In the He Says/She Says series, we discuss financial topics where we agree to disagree. Now say “He Says/She Says” three times fast. Well done.
If you were to ask me which reality show I’d most likely appear on, I’d probably say Wipeout, House Hunters, or American Gladiators (circa 1990, not the failed 2008 revival). If you asked Joanna the same question about me, she’d probably respond with just one answer: Hoarders.
Joanna thinks I have an unhealthy obsession with saving receipts. I’d prefer to think I have a healthy obsession with saving our financial bookkeeping. I’m an organized, minimalist at heart and don’t have many packrat characteristics. But those small, rectangular slips of paper appear regularly in our civil disagreements.
Joanna: “Can I toss this Target receipt?”
Me: “Nope. I don’t know if I want to keep that hoodie yet.”
Joanna: “I’m throwing this Cracker Barrel receipt in the trash.”
Me: “I’ll throw you in the trash.” (note: this is the best comeback I can usually come up with)

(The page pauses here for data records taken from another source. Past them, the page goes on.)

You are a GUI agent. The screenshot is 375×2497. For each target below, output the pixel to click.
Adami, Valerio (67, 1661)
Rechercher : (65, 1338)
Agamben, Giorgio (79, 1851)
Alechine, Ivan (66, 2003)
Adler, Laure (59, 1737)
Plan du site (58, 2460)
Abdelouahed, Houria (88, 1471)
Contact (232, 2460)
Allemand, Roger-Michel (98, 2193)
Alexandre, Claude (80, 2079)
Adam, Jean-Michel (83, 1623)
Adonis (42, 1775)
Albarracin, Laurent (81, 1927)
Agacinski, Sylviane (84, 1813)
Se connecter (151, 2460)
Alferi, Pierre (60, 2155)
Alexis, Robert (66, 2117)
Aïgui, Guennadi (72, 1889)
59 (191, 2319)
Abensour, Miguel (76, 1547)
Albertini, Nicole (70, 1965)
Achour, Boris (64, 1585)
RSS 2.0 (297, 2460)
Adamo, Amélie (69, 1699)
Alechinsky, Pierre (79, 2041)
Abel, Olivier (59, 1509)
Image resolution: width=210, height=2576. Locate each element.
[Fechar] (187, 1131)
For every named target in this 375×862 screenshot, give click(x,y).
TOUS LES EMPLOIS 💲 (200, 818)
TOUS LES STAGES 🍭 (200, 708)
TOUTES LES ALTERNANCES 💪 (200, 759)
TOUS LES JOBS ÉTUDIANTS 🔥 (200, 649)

Saved receipts have saved the day on many occasions. Proof of purchase for warranties, exchanging “thoughtful” gifts, returning defective products, tax deductions, travel reimbursements for work, etc., etc. Thus, anytime I consider throwing a receipt away, a voice calls out from deep within my financial soul that refuses to let it escape my grip. Most financial gurus recommend holding on to tax-related receipts for SEVEN years — their advice, not mine. So generally, I err on the side of being cautious and hold onto most important receipts (high dollar purchases, electronics, etc.) for that time period. Admittedly, some Chick-Fil-A receipts will slip themselves into that pile, too. After all, it’s not like they’re taking up any space! They’re just little paper lifesavers that deserve a home in a dusty file folder I won’t touch for… *cough* fifteen years.

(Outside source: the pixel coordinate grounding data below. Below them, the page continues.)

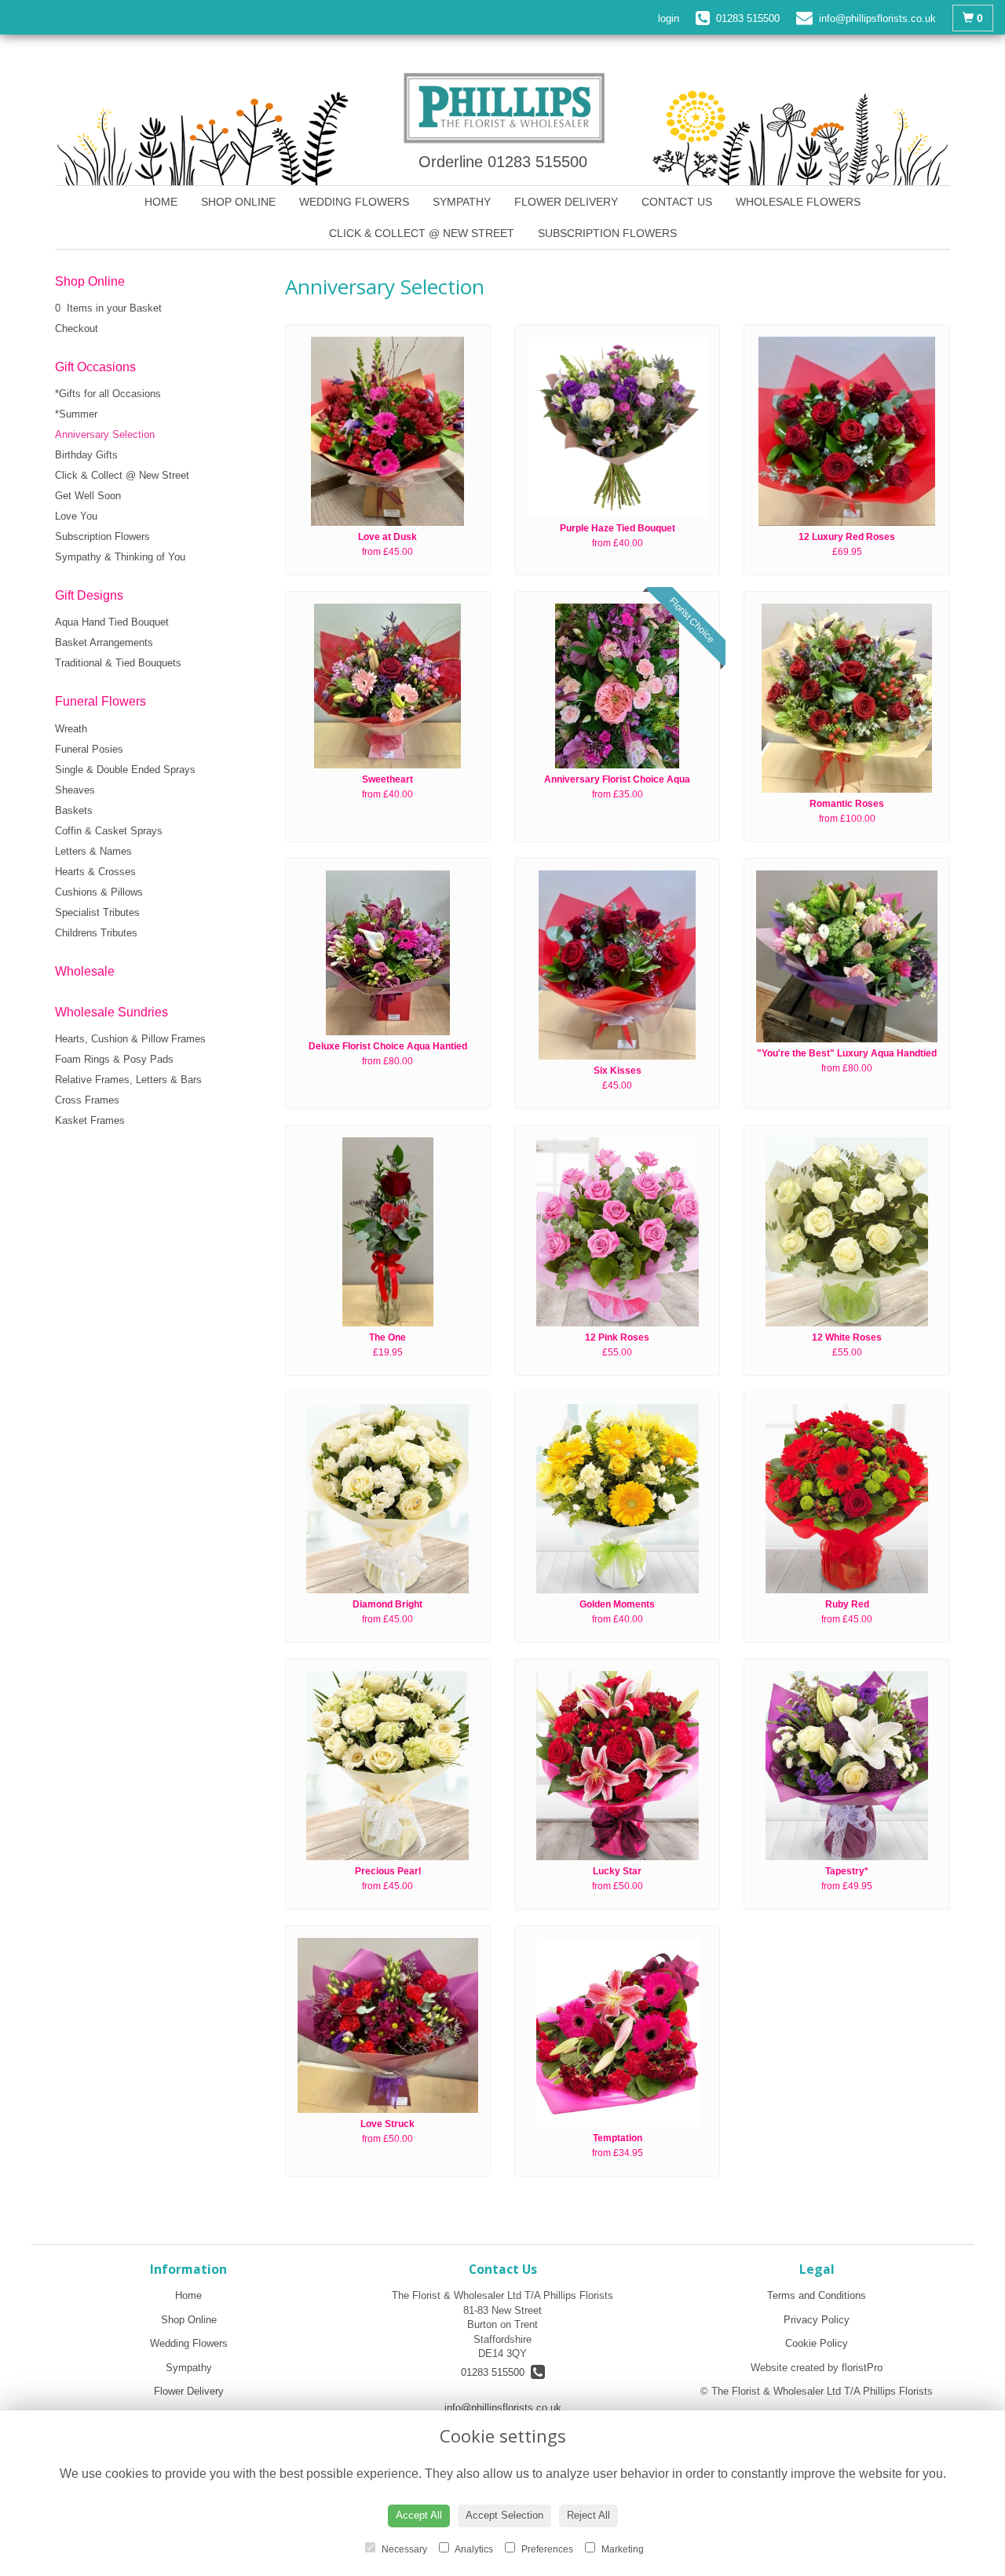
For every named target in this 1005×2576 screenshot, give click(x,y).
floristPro (862, 2367)
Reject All (588, 2515)
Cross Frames (87, 1100)
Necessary (403, 2549)
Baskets (74, 810)
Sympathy (462, 201)
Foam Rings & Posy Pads (114, 1059)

But finances aren’t the only reason I’ve saved receipts. When I was younger, I got in the habit of saving receipts from special events and moments. My first date. Lunch at a (lousy) Mexican restaurant on Spring Break. But upon meeting Joanna (a.k.a. Receipt Slayer), I’ve stopped journaling my life through receipts. Which means we’ll never remember that one time we stopped at that gas station outside of Vegas. I can’t even remember the significance because I don’t have my paper memento.